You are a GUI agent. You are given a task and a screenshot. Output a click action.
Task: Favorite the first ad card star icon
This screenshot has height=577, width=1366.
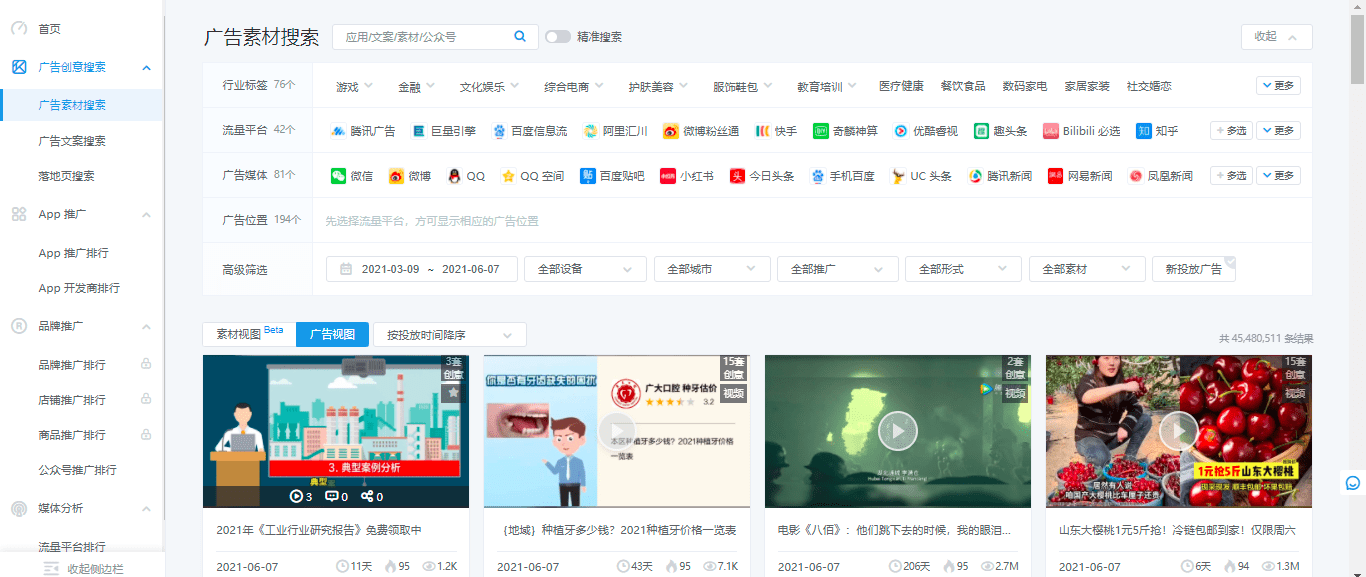(x=453, y=393)
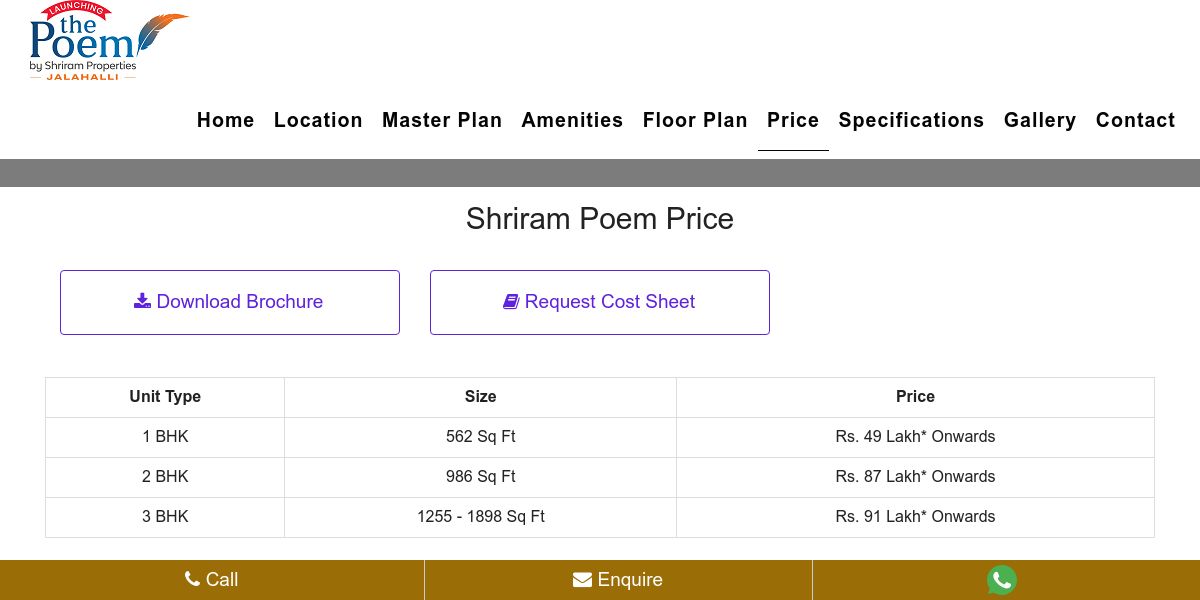1200x600 pixels.
Task: Open the Specifications page
Action: [x=911, y=120]
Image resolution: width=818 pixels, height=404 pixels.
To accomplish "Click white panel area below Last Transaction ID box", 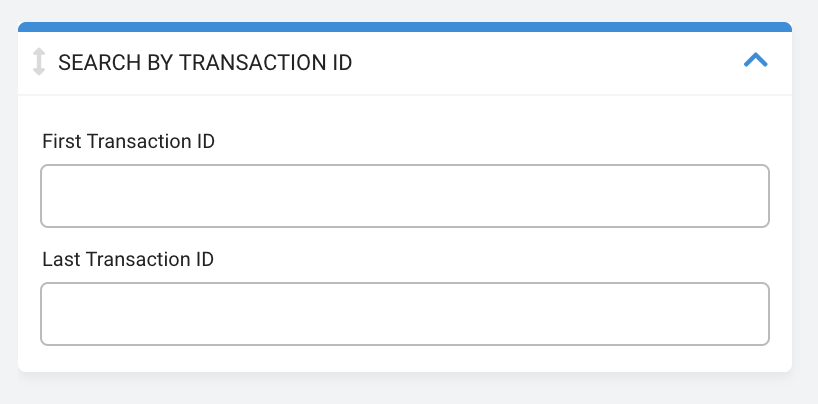I will click(405, 359).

======

- **WORK ITEM**
Exact lines only, please. Repeat everything from the top of the records through the line containing "Image resolution: width=818", both ends in and pictures out.

- **SOLUTION**
You are a GUI agent. You are given a task and a screenshot. Output a click action.
Task: Favorite the first ad card star icon
This screenshot has height=577, width=1366.
(x=453, y=393)
1200x600 pixels.
Task: Open the Specifications page
Action: [x=911, y=120]
Image resolution: width=818 pixels, height=404 pixels.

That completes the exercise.